Triumph T140J Bonneville Silver Jubilee
[bewerken | brontekst bewerken]De Triumph T140J Bonneville Silver Jubilee werd in 1977 in beperkte oplage uitgebracht ter gelegenheid van het Zilveren jubileum van koningin Elizabeth II. Het idee kwam van Lord Stokes, voorzitter van de raad van bestuur van British Leyland, maar ook adviseur bij The Meriden Motorcycle Co-operative[2]. In totaal werden 2.400 exemplaren gebouwd: 1.000 voor het Verenigd Koninkrijk, 1.000 voor de Verenigde Staten en 400 voor de overige landen van het Britse Gemenebest. Uiteindelijk gingen deze 400 machines naar Canada, Australië en Nieuw-Zeeland, maar ook naar Japan.
De T140J Bonneville Silver Jubilee was grotendeels uitgevoerd in zilverkleur, met blauwe tankflanken die met rode biezen waren afgezet. Bij de Amerikaanse versie was de tank boller en het blauwe deel bestond uit breed uitlopende biezen boven het Triumph-logo. Ze miste ook de knierubbers en de gaiters op de voorvork en deze machine was ook meer een cruiser, dankzij het in Amerika populaire hoge en brede stuur. Op alle zijdeksels stond de Union Jack, maar bij de Amerikaanse versies stond daaronder: "One of a thousand", bij de Britse versies: "Limited Edition" en bij de overige 400 machines "Limited International Edition". Het donkerblauwe duozadel was in principe vrij eenvoudig, maar het was slim afgezet met een rode bies, waardoor het aanmerkelijk mooier werd. Er was veel chroom[3] gebruikt en de verchroomde velgen waren in het midden blauw met daarnaast dunne witte en rode biesjes. Met uitzondering van de Gemenebest-uitvoering werd elke machine verkocht met een uniek eigendomscertificaat, waardoor de Silver Jubilee een gewild verzamelaarsobject zou worden, zeker op het Europese vasteland, waar ze niet verkocht werd. Een ontbrekend certificaat vermindert de waarde aanmerkelijk. De T140J Bonneville Silver Jubilee was 150 pond duurder dan de T140V Bonneville (1.149 pond t.o.v. 999 pond) maar werd goed verkocht.

+===+

- [Korte opdracht A]:
Beantwoord aan de hand van de tekst over de Silver Jubilee:
(i) Hoeveel exemplaren werden er in totaal gebouwd?
(ii) Welke tekst stond op de zijdeksels van de Britse versies?
(iii) Wat kostten de T140J en de T140V Bonneville?

- [Beschikbare gegevens]:

+===+

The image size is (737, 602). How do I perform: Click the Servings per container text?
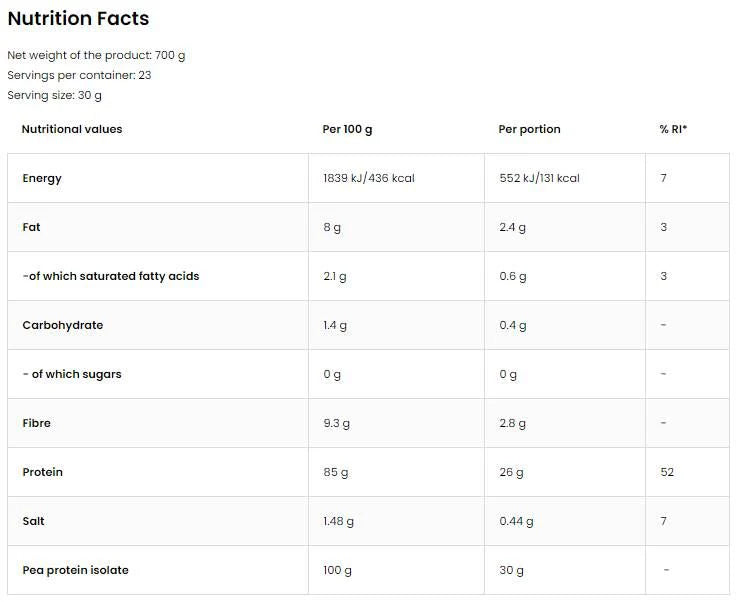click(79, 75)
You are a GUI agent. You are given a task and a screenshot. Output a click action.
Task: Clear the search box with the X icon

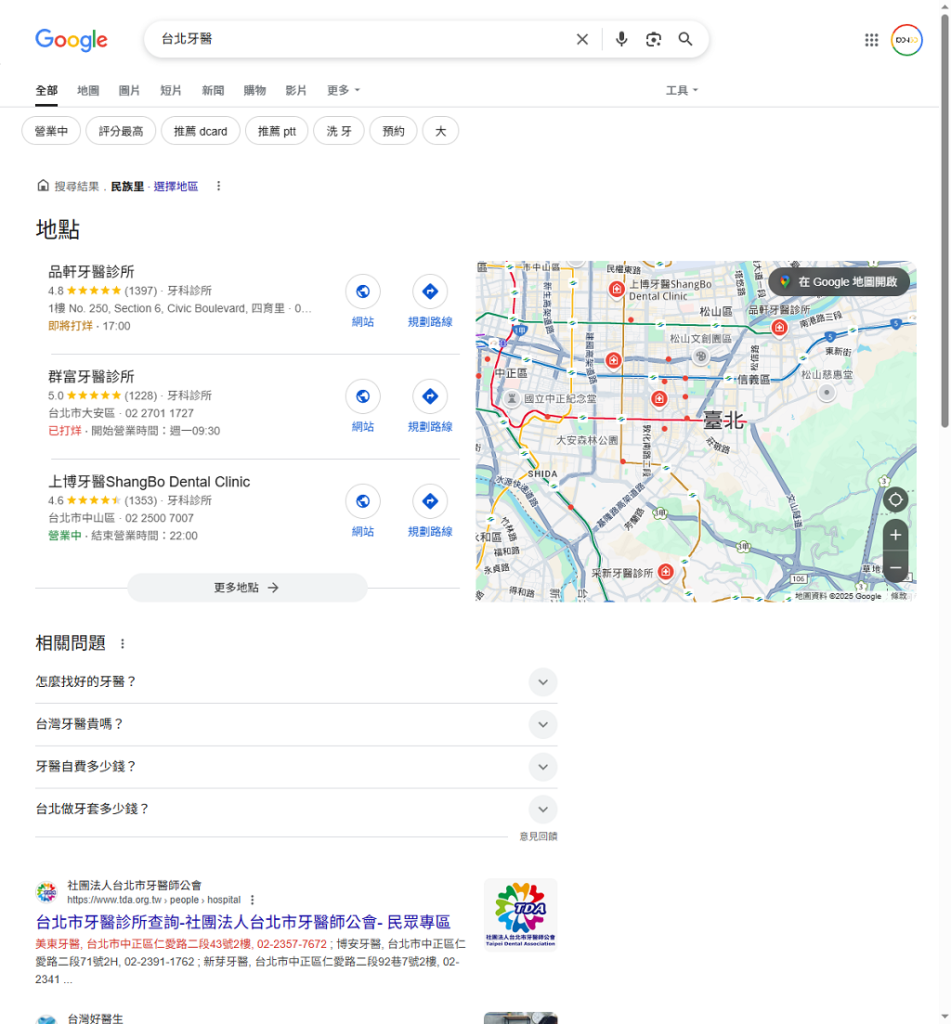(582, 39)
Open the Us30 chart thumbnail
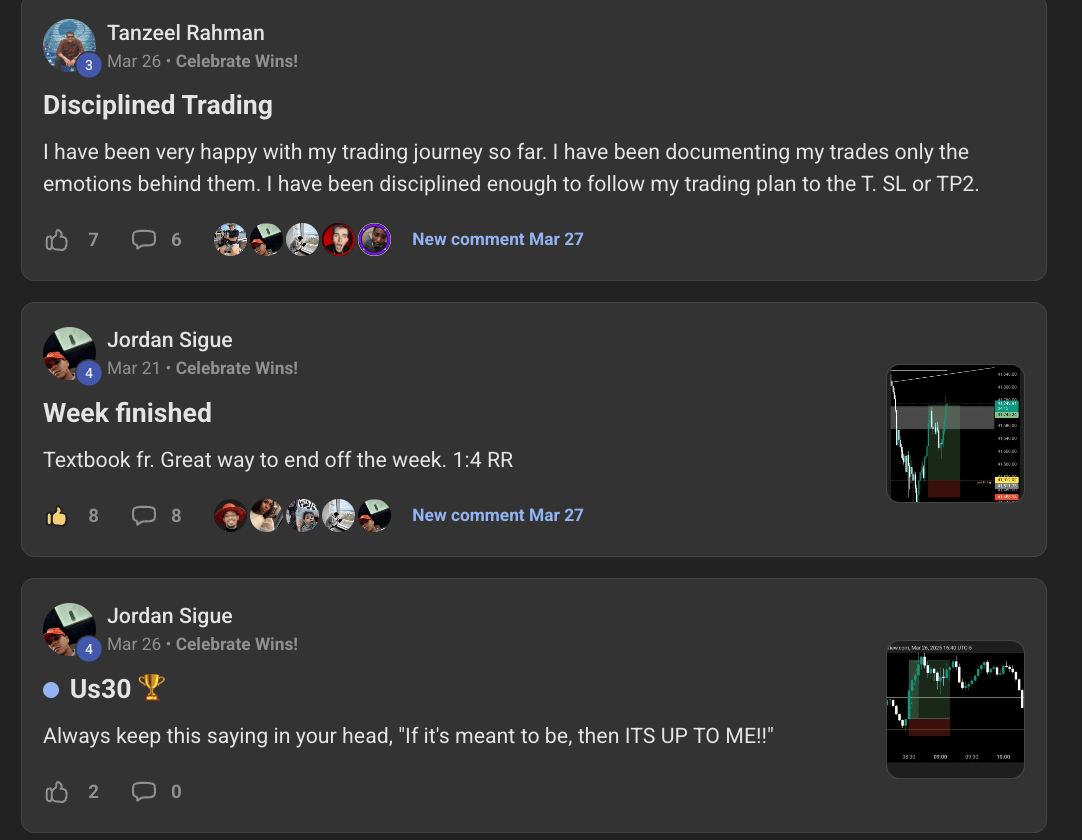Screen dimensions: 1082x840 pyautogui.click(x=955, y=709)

+===+

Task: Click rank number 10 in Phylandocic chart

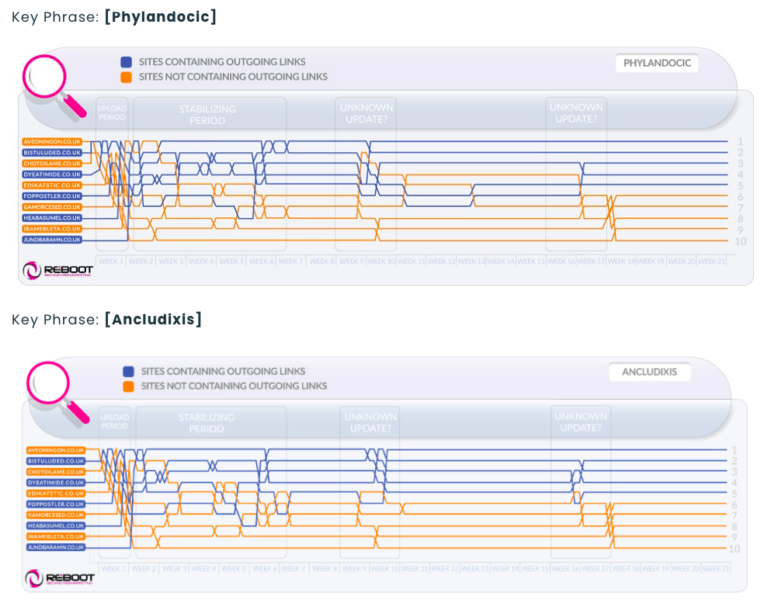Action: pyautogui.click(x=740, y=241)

+===+

- [Korte opdracht B]: Zet de regels in de records, van de regel met "The image size" tot en met de regel met "Screen dimensions: 1082x840", om in een Markdown-tabel met de kolommen Nr en Inhoud. Geef een rijnummer per regel, sla lege regels over en laat de afbeeldingen weg.

- [Volledig antwoord A]:
(i) 2.400 exemplaren.
(ii) "Limited Edition".
(iii) De T140J kostte 1.149 pond en de T140V 999 pond.

- [Volledig antwoord B]:
| Nr | Inhoud |
|---|---|
| 1 | The image size is (737, 602). How do I perform: Click the Servings per container text? |
| 2 | click(79, 75) |
| 3 | You are a GUI agent. You are given a task and a screenshot. Output a click action. |
| 4 | Task: Clear the search box with the X icon |
| 5 | (582, 39) |
| 6 | Open the Us30 chart thumbnail |
| 7 | Screen dimensions: 1082x840 pyautogui.click(x=955, y=709) |